### Exercise requirements
Every line from the one with "技能人才评价工作网 (108, 2510)" to the one with "中国社会保障研究网 (287, 2510)", including those two, is to be copied exactly; all other lines of the entries below are left out.

Stored items:

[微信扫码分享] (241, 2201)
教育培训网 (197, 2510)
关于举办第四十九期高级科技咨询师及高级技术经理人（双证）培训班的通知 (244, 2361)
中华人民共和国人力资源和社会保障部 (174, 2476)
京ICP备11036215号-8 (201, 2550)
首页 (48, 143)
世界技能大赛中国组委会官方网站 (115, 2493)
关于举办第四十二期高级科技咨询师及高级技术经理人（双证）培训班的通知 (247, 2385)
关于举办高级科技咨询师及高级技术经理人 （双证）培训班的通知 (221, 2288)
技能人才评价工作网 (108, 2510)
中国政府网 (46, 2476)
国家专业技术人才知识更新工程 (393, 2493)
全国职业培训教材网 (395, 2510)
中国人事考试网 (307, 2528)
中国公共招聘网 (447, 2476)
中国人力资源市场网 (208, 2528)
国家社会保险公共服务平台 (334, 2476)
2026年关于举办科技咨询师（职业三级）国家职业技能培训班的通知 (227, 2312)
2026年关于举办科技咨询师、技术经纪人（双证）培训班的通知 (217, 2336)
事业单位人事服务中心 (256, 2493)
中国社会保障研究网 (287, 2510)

* * *

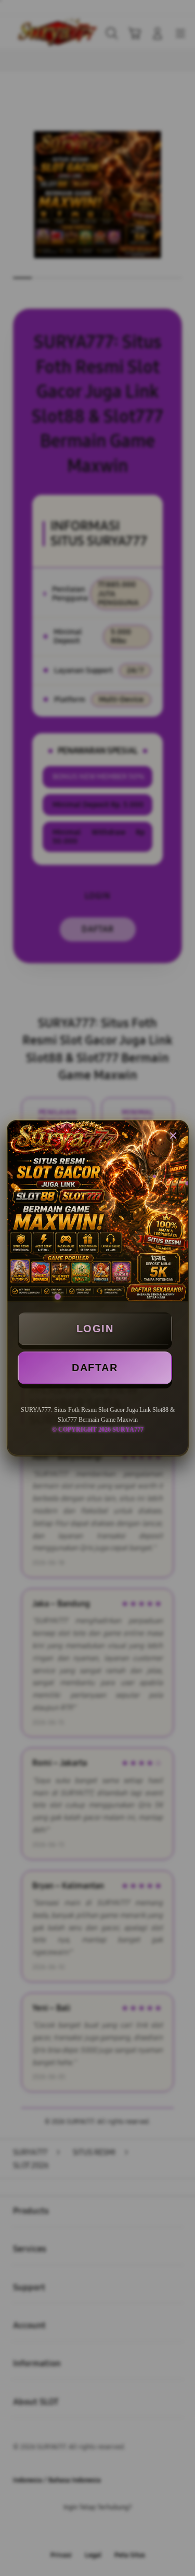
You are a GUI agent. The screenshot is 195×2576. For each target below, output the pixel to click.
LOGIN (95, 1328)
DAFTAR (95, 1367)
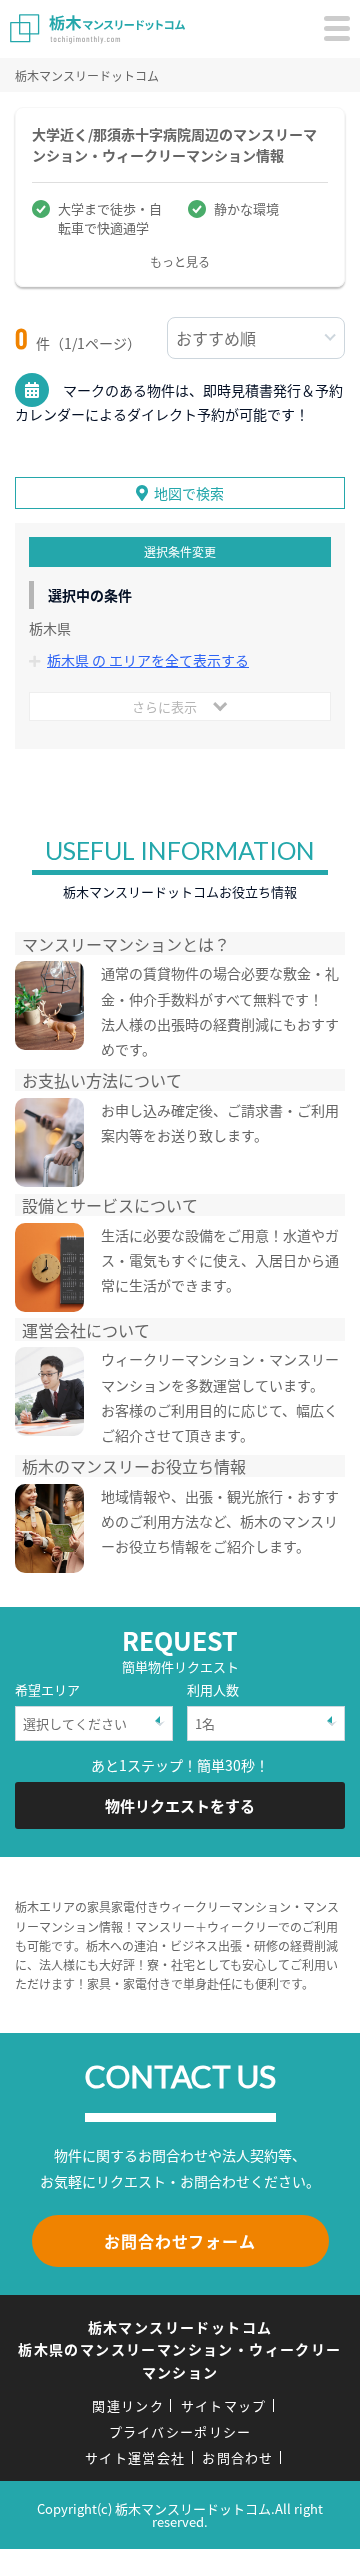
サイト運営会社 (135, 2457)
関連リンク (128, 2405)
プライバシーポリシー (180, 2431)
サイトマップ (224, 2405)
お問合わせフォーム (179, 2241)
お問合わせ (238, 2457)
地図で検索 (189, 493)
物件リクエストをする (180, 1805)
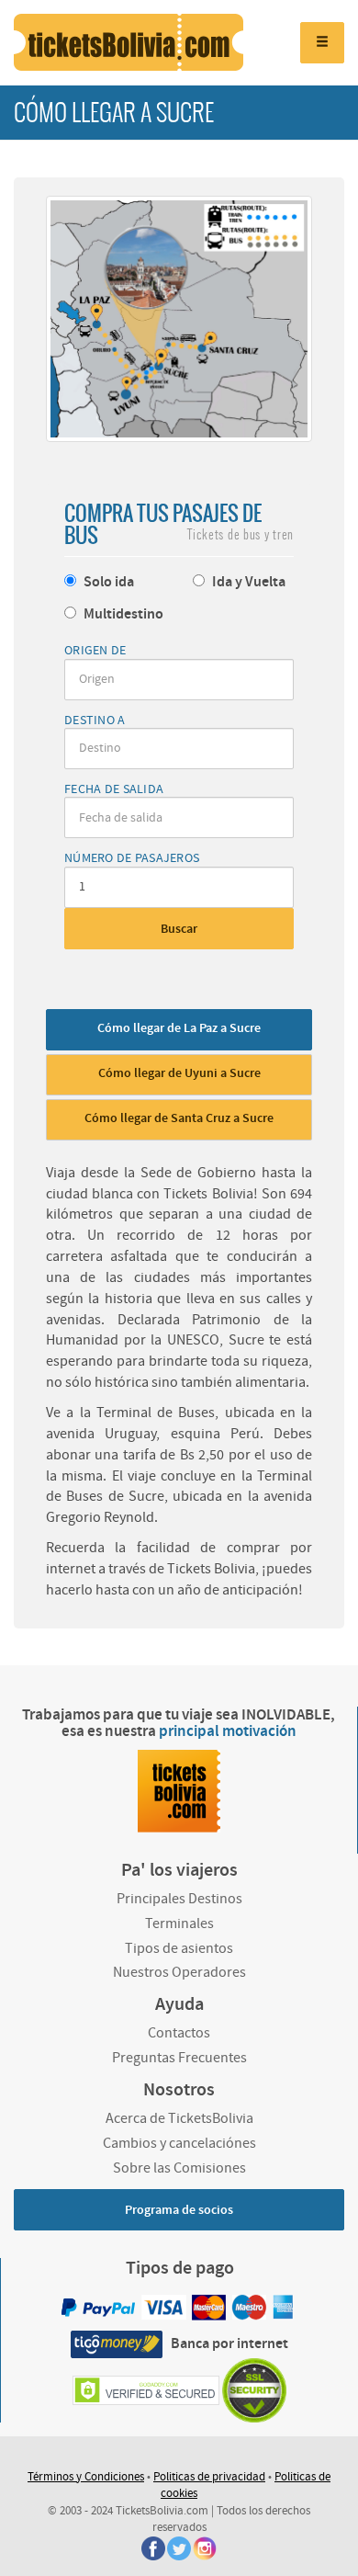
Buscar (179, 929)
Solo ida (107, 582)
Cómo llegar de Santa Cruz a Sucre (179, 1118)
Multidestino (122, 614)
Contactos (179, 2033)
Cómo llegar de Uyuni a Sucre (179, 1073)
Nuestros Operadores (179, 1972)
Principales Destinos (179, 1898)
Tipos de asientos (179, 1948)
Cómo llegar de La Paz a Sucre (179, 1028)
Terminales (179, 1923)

### Solution below
技能人才评价工作网 (108, 2510)
中国政府网 (46, 2476)
国家专业技术人才知识更新工程 (393, 2493)
全国职业培训教材网 (395, 2510)
中国人事考试网 (307, 2528)
中国公共招聘网 (447, 2476)
中国人力资源市场网 (208, 2528)
国家社会保险公共服务平台 (334, 2476)
2026年关于举办科技咨询师（职业三级）国家职业技能培训班的通知 (227, 2312)
2026年关于举办科技咨询师、技术经纪人（双证）培训班的通知 (217, 2336)
事业单位人事服务中心 (256, 2493)
中国社会保障研究网 (287, 2510)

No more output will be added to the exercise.